An Issue They Can’t Fudge
- 11.03.2009 - 8:16 AMThere are many issues swirling around the health-care debate, any one of which could sink PelosiCare. It costs too much. It slashes Medicare. It will drive private insurers out of the market. Raising taxes in a recession will smother the recovery. But none is more potentially divisive on the Democratic side of the aisle than abortion. The Washington Post reports that some 40 Democrats are not yet sold, because PelosiCare threatens to undermine the ban on federal funding of abortions that’s been in place for more than 30 years:
The abortion dispute centers both on federal subsidies that would be provided for people who cannot afford health-care coverage themselves and the much-debated government insurance alternative, which is included in the House version of the bill but is still being debated in the Senate. Under a 1976 law, federal funds are generally barred from being used for abortions, except in cases of rape or incest or to ensure the life of the mother.
Democratic leaders early this summer backed a provision that would allow people to use subsidies under the bill to buy insurance plans that cover abortion, but only funds from individual or employer health-care premiums could go toward paying for an abortion. Effectively, insurance companies would be tasked with segregating money from government payments from those coming from private sources, and only the latter could be used for abortion.
It seems that Democrats like Rep. Bart Stupak, as well as Republicans, don’t buy the accounting gimmick. “They say the federal subsidies and the private payments are combined for a person to buy a health plan; therefore, federal dollars are helping fund insurance plans that allow abortions.” Seems like they have a valid point.

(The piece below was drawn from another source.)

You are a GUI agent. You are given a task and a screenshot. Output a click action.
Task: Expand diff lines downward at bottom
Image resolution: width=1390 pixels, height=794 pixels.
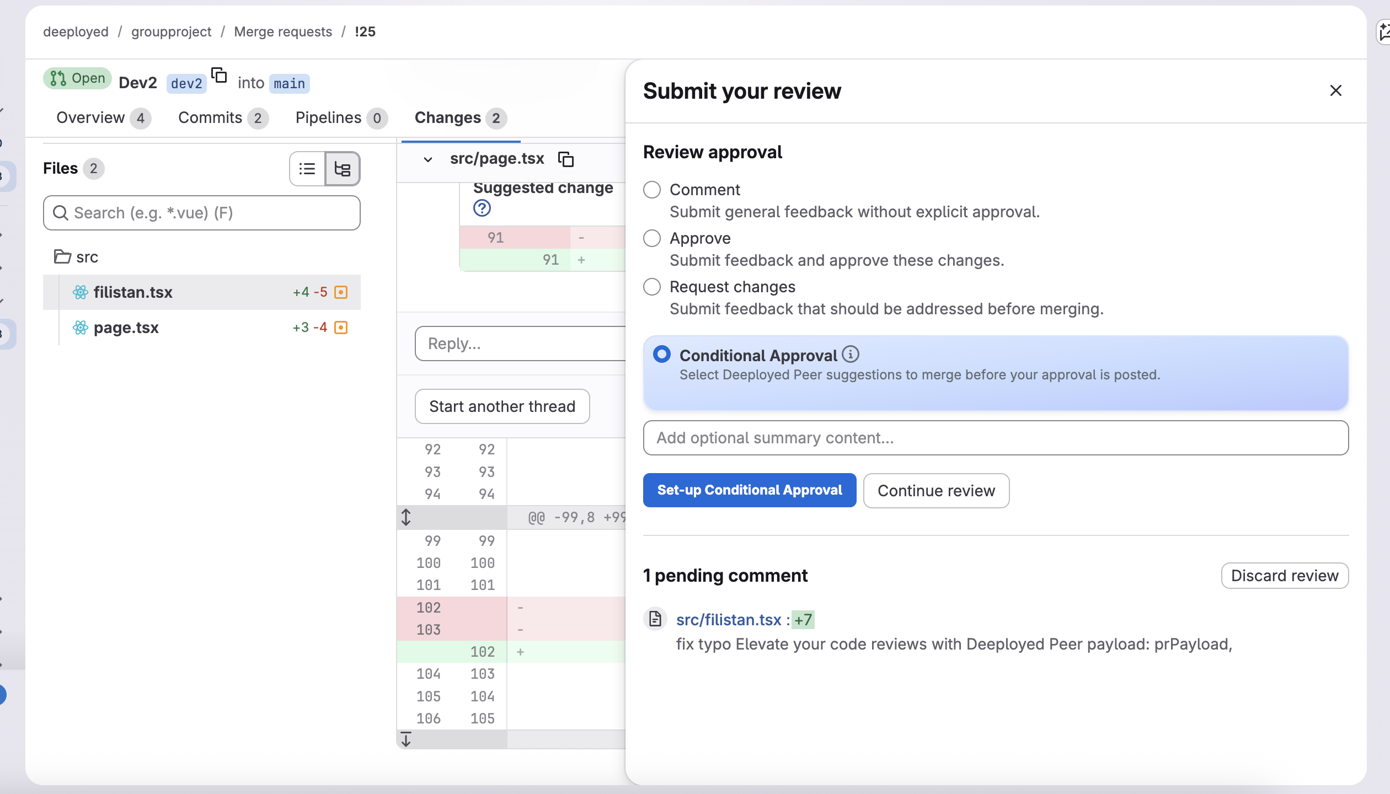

The Democrats have tried a fair amount of flimflam in the health-care debate. Taxes are not taxes. Bills with unsustainable cuts are “budget neutral.” But accounting is one thing. For activists on both sides of the issue, the issue of taxpayer-funded abortions is not likely to be disguised in a fog of rhetoric or an accounting sleight of hand. It is an either/or — are taxpayers going to pay the bill for abortion services, which haven’t been publicly funded for 30 years, or not? There’s no hiding the ball on this one.